Die Entwicklungen im Jemen werden international mit wachsender Sorge verfolgt, nicht zuletzt weil die internationale Gemeinschaft einen weiteren „failed state“ neben Somalia am Horn von Afrika vermeiden will. Zugleich hat die militärische Unterstützung des Jemen in Form von Waffenlieferungen durch die USA, Europa und andere Staaten zugenommen*. Die bisher weitgehend kritiklose internationale Unterstützung der Vorgehensweise der jemenitischen Regierung müsse sich jedoch ändern, fordert Amnesty. Die internationale Gemeinschaft müsse so auf die Regierung im Jemen und alle involvierten Regierungen einwirken, dass die Menschenrechte im Zentrum ihrer Anstrengungen um Sicherheit stehen, anstatt unter die Räder zu geraten.
Fakten:
- Hunderte Zivilisten fielen nach Amnesty-Informationen dem massiven Bombardement in der nördlichen Region Sadaa im vergangenen Herbst zum Opfer. Beteiligt an den Angriffen waren auch saudi-arabische Einheiten, die nach Erkenntnissen von Amnesty sehr wahrscheinlich britische Tornado-Kampfjets einsetzten.*
- Bei einem Raketenangriff im Bezirk Abyan im Süden des Landes am 17. Dezember 2009 starben mindestens 41 Menschen, 21 davon Kinder und 14 Frauen.

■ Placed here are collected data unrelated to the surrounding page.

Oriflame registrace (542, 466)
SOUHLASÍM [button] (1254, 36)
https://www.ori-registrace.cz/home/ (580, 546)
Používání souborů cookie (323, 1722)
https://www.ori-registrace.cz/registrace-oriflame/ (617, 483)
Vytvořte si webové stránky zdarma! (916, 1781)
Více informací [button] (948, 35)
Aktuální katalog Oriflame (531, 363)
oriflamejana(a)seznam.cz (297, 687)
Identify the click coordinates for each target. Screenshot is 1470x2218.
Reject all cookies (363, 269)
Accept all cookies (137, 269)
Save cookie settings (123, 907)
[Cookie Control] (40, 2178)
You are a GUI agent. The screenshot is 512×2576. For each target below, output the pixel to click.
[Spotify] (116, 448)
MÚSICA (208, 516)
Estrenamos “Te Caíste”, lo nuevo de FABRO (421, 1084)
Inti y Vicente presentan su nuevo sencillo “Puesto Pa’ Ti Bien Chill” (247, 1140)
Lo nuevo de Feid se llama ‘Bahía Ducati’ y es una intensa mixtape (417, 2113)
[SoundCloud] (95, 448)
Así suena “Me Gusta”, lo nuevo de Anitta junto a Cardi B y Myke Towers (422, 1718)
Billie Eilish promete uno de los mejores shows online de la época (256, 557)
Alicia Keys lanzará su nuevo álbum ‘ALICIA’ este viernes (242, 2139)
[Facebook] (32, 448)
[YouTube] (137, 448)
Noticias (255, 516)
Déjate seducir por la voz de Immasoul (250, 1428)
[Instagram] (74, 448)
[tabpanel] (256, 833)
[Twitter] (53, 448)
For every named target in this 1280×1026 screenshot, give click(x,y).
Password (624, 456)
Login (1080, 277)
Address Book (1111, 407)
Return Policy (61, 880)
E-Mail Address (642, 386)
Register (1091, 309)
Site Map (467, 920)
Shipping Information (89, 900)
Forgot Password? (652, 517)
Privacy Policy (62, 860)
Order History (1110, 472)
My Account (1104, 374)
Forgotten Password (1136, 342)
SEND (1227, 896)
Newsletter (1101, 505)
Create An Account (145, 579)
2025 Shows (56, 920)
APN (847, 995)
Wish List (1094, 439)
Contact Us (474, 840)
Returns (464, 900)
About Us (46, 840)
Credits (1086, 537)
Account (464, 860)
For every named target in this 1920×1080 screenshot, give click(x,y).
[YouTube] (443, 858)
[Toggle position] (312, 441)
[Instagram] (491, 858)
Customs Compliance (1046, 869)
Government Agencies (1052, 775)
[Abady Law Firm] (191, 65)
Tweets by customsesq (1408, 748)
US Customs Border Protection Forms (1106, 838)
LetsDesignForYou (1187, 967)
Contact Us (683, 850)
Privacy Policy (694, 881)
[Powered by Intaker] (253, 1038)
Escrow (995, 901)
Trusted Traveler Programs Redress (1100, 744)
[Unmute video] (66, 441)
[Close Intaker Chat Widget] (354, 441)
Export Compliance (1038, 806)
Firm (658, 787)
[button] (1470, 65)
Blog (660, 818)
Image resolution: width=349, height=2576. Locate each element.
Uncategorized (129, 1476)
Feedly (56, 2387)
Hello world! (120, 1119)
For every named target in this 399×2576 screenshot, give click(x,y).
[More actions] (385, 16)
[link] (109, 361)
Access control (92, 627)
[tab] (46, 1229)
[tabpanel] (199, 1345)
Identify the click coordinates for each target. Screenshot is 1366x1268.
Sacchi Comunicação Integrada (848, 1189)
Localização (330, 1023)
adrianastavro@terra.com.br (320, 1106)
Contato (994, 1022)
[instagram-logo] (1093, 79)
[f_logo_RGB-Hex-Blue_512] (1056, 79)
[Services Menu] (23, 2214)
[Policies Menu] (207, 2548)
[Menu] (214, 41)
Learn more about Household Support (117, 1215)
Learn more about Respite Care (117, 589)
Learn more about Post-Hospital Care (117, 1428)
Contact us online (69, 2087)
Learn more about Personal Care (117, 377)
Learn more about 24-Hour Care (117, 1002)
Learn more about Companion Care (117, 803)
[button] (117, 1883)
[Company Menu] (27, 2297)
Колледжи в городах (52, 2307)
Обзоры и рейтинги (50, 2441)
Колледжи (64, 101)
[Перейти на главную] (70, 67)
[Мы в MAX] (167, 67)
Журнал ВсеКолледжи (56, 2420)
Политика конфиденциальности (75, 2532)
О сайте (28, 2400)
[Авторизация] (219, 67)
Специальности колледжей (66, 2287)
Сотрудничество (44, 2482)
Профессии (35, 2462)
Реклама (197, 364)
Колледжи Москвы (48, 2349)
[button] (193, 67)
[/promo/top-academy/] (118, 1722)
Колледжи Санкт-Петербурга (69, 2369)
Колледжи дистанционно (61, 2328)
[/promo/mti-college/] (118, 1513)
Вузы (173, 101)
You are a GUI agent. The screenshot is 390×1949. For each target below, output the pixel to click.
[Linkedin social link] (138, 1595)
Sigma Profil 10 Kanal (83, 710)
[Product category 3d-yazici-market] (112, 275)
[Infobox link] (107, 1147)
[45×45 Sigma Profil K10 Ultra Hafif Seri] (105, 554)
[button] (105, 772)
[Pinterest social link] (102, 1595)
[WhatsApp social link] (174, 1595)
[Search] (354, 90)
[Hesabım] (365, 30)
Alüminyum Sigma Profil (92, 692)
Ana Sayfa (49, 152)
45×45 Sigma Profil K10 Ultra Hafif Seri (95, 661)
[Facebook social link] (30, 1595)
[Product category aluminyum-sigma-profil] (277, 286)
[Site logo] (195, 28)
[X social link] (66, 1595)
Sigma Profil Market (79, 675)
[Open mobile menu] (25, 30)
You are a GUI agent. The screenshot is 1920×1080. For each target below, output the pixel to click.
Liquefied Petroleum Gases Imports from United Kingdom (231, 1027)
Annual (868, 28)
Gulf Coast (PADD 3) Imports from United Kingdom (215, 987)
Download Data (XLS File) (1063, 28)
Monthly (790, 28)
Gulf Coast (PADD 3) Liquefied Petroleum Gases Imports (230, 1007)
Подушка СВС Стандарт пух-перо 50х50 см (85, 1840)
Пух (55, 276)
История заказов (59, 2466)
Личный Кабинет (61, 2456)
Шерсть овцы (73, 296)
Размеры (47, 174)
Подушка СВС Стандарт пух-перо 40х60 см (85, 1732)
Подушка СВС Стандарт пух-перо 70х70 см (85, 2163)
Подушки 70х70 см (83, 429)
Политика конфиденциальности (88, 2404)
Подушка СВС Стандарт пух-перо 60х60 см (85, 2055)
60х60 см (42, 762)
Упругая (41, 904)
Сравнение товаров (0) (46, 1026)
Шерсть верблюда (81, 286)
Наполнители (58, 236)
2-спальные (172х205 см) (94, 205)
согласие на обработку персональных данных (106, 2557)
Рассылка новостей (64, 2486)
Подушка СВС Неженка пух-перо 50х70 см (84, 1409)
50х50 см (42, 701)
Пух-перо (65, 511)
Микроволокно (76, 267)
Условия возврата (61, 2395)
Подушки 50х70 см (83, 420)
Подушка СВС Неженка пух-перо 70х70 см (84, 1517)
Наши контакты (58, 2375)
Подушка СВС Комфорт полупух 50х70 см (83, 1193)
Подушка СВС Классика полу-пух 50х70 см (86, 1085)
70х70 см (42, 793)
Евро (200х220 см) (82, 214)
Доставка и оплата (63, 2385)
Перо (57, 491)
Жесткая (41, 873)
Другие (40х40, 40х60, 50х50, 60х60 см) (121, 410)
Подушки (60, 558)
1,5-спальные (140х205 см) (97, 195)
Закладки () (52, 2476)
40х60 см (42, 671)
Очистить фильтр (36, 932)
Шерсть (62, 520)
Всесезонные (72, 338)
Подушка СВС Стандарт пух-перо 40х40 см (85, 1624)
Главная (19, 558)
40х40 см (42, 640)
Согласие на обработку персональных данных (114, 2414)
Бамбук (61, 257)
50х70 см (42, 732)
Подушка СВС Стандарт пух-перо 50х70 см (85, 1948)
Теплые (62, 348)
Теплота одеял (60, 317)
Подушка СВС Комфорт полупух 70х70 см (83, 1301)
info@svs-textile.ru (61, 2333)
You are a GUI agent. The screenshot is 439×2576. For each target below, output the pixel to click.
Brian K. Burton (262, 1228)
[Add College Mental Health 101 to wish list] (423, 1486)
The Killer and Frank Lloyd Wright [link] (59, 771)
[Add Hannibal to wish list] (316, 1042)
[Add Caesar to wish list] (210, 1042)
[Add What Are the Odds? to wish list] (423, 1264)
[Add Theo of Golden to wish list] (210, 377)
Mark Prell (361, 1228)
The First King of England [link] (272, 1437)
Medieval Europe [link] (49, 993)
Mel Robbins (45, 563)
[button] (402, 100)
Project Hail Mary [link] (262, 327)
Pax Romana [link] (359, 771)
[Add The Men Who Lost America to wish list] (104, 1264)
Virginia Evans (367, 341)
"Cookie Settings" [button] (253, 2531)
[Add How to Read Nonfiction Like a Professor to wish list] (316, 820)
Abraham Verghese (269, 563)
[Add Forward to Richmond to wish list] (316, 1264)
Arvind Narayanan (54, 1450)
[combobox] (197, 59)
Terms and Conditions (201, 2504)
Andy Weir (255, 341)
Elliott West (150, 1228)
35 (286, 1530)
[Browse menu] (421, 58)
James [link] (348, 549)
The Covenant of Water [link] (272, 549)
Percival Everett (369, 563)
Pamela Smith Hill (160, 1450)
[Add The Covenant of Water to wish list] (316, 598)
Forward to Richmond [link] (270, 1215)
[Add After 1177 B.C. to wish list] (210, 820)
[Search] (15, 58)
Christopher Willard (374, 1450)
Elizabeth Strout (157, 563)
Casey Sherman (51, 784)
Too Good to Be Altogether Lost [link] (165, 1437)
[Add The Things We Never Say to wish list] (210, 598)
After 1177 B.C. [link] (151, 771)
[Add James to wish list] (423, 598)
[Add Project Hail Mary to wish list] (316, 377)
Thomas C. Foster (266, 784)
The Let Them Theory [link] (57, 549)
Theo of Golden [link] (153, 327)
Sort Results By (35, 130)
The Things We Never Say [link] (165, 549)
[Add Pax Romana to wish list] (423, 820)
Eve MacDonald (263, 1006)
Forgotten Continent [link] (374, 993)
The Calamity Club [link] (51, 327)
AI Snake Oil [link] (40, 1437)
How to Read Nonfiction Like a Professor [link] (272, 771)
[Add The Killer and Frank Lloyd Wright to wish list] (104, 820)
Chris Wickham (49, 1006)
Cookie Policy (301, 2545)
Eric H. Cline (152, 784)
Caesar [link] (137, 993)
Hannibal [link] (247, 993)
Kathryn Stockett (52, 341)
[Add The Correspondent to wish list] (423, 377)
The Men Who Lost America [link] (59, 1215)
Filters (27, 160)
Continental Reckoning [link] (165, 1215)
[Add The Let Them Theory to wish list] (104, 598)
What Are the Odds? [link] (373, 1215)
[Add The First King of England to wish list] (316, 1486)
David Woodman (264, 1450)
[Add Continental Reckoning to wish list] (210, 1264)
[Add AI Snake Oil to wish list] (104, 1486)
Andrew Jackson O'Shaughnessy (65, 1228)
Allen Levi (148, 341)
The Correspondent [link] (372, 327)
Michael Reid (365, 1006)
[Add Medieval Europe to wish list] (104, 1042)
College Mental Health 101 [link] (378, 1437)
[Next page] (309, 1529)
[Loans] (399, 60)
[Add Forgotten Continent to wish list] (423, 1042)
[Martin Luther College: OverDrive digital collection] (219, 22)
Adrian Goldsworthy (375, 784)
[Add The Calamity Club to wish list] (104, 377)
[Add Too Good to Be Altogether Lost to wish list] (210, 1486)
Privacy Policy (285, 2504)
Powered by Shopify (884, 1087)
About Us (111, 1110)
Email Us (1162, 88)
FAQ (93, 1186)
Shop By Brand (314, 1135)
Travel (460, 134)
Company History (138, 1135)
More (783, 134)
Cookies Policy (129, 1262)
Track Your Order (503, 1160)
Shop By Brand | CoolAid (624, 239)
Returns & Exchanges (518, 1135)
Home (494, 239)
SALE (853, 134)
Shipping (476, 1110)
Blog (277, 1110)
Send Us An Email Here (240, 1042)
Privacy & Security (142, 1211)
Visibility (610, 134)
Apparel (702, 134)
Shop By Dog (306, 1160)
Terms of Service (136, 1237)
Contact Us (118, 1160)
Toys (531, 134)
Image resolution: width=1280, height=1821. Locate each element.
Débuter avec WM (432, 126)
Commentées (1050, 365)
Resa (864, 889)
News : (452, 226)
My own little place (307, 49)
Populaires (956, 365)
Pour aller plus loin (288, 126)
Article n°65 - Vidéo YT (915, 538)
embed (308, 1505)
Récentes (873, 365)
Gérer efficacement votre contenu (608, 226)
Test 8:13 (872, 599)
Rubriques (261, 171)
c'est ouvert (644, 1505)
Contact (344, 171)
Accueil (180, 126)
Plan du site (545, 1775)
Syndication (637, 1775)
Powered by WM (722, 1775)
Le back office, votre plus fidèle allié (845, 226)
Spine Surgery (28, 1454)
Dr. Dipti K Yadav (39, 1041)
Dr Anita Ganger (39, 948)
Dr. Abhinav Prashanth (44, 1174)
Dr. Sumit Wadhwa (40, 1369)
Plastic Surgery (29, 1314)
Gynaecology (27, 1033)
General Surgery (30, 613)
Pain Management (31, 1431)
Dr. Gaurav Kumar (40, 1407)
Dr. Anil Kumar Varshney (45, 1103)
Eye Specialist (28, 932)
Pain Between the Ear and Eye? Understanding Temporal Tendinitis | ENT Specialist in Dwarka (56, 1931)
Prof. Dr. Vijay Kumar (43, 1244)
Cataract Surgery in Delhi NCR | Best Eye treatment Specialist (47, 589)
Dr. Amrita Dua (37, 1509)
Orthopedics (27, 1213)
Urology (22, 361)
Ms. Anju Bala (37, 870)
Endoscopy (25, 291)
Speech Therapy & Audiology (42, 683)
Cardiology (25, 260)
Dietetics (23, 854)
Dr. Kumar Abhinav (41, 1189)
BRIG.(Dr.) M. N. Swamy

- Mindestens 113 Menschen starben seit 2009 in vorgeblichen Anti-Terror-Operationen. Angriffe dieser Art nehmen seit Ende 2009 zu; in manchen Fällen unternehmen die Sicherheitskräfte nicht einmal den Versuch, die Verdächtigen festzunehmen, sondern eröffnen gleich das Feuer.
- 34 Menschen, denen Verbindungen zu militanten Huthi-Rebellen vorgeworfen werden, wurden 2009 zum Tode verurteilt.
- Seit 2004 hat der Sonderstrafgerichtshof SSC erweiterte Zuständigkeiten, drei weitere Gerichte dieser Art wurden 2009 gegründet. Vor einem eigenen Gerichtshof, dem Specialised Press and Publications Court (SPPC), landen auch Journalisten, die über den Konflikt in Sadaa oder die Sezessionsbestrebungen im Süden des Landes berichten.
* Großbritannien ist nicht das einzige EU-Land, das Waffen oder Munition an den Jemen lieferte. Amnesty dokumentierte für die Jahre 2007/08 unter anderem auch österreichische Waffenexporte im Umfang von rund 350.000 US-Dollar (s. Bericht S.25, Fußnote 92) in den Jemen.